Exercise input
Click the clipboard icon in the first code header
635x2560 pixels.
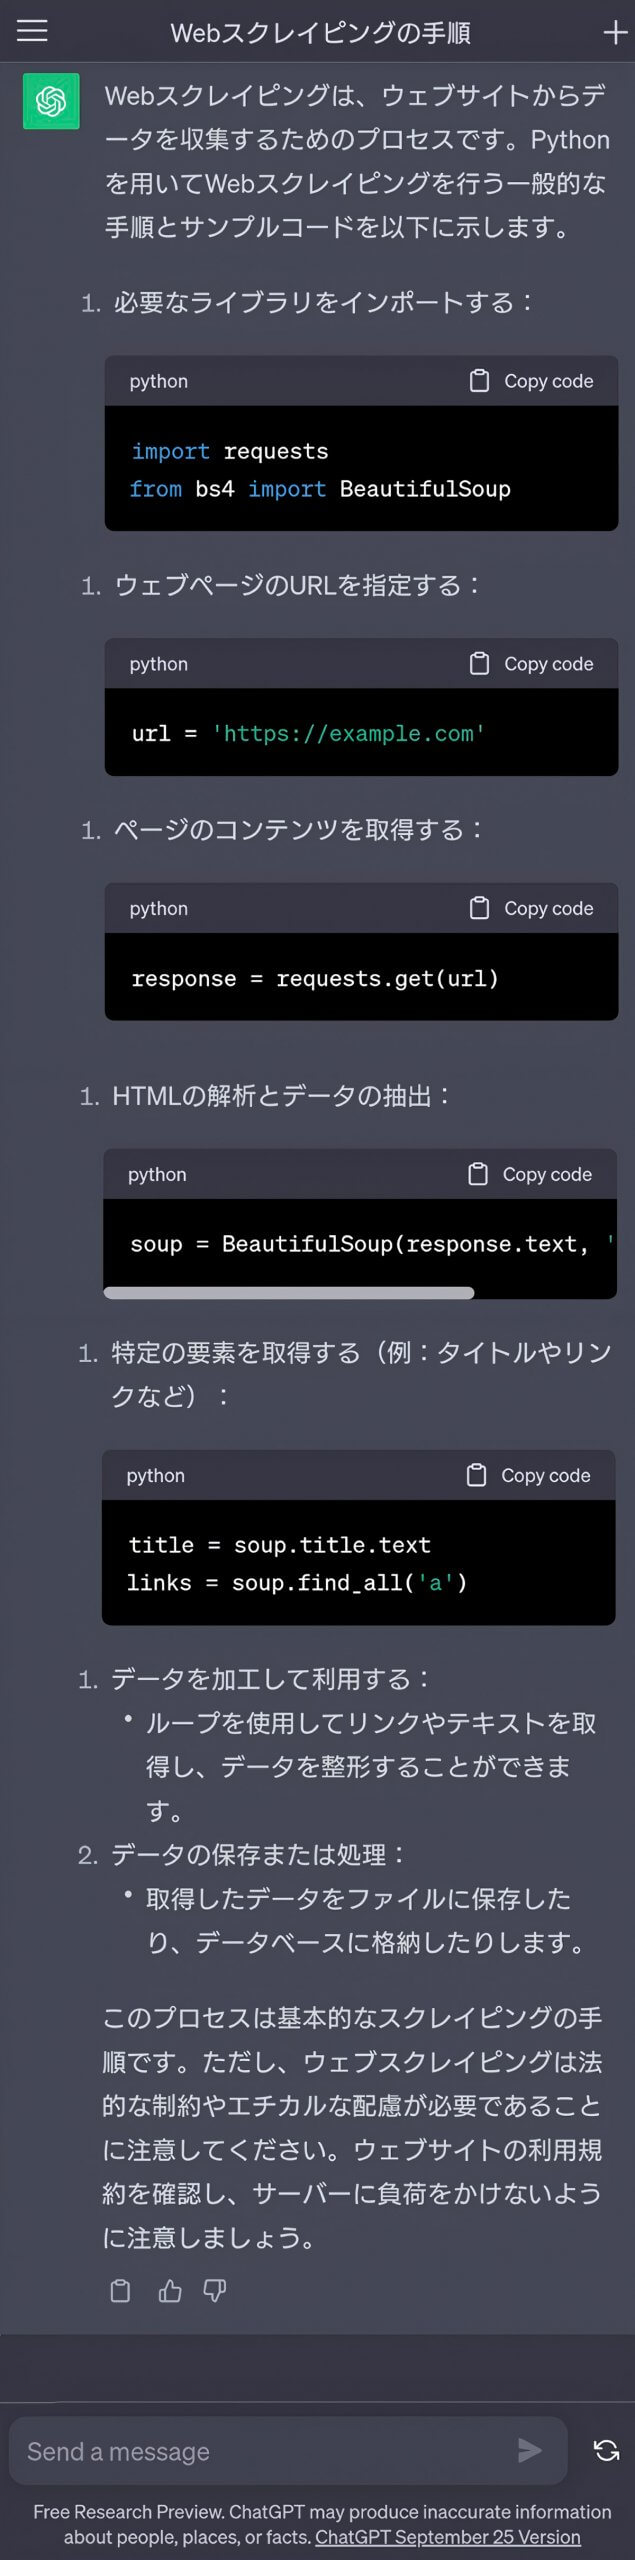pyautogui.click(x=480, y=381)
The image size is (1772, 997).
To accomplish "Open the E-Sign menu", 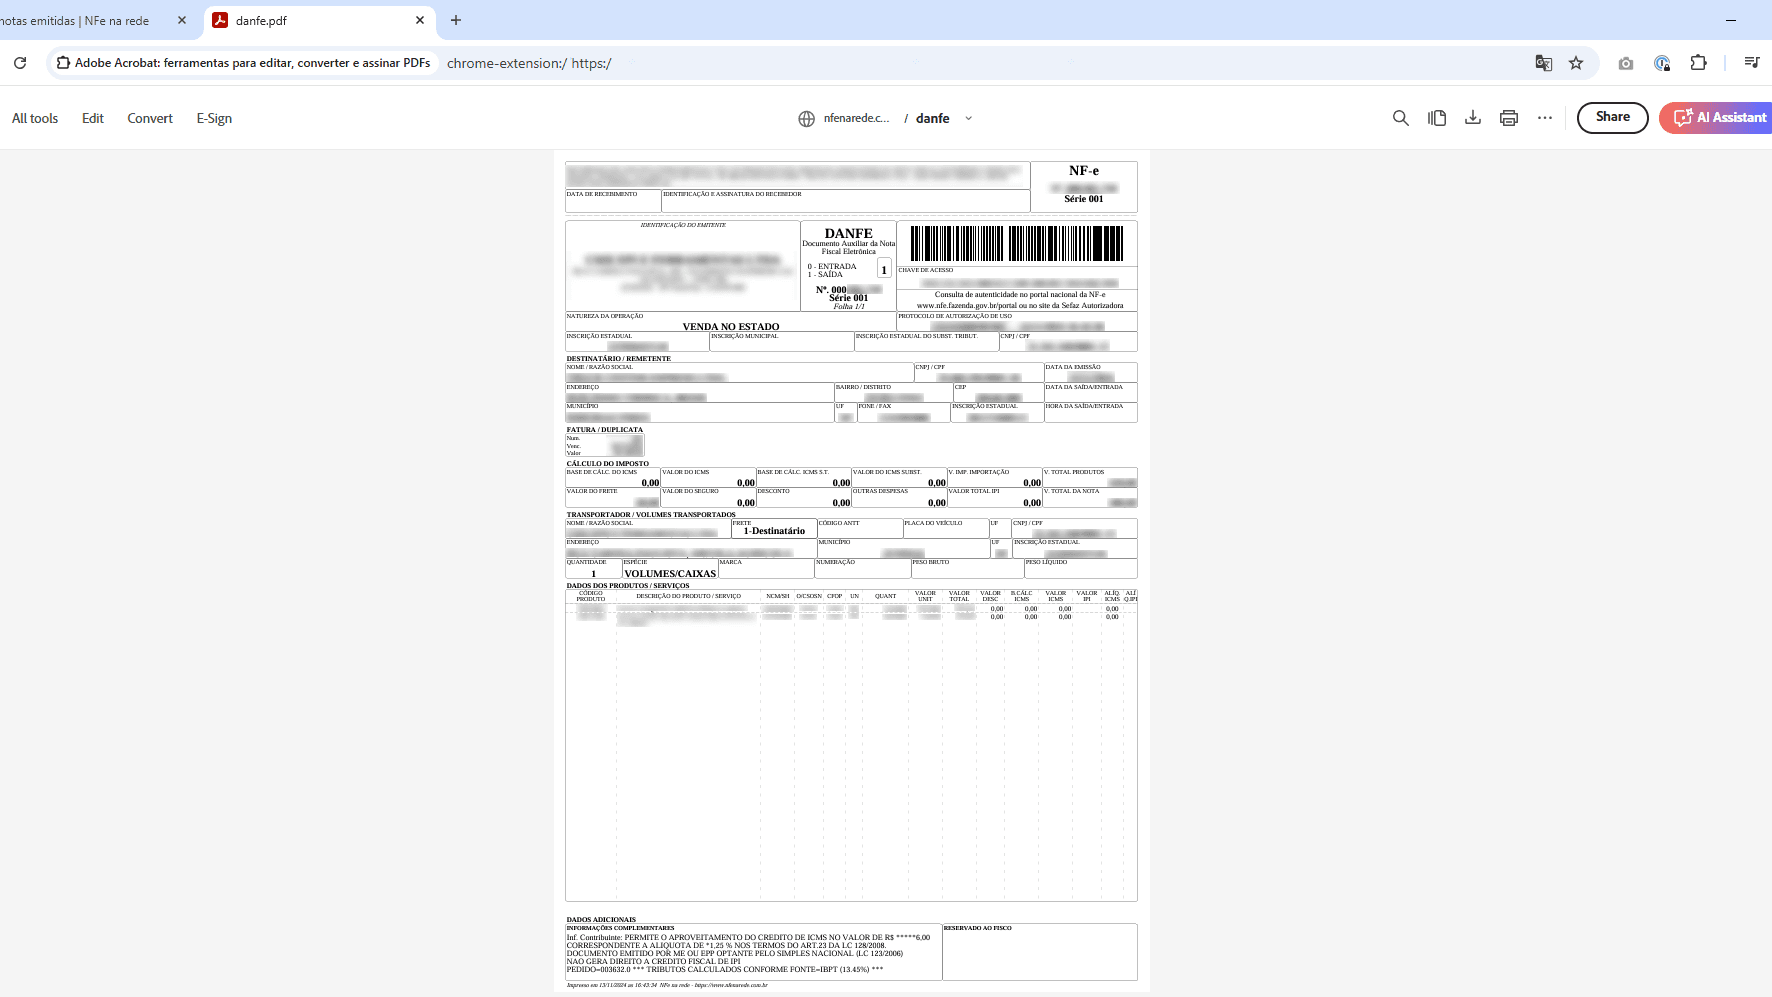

What the task asks
Rewrite each line of the listing above, switching "clipboard" to "copy" and leaving everything else unchanged. Leave the pictures out of your version.

Complete response
Click the copy icon in the first code header
635x2560 pixels.
pyautogui.click(x=480, y=381)
The image size is (1772, 997).
To accomplish "Open the E-Sign menu", 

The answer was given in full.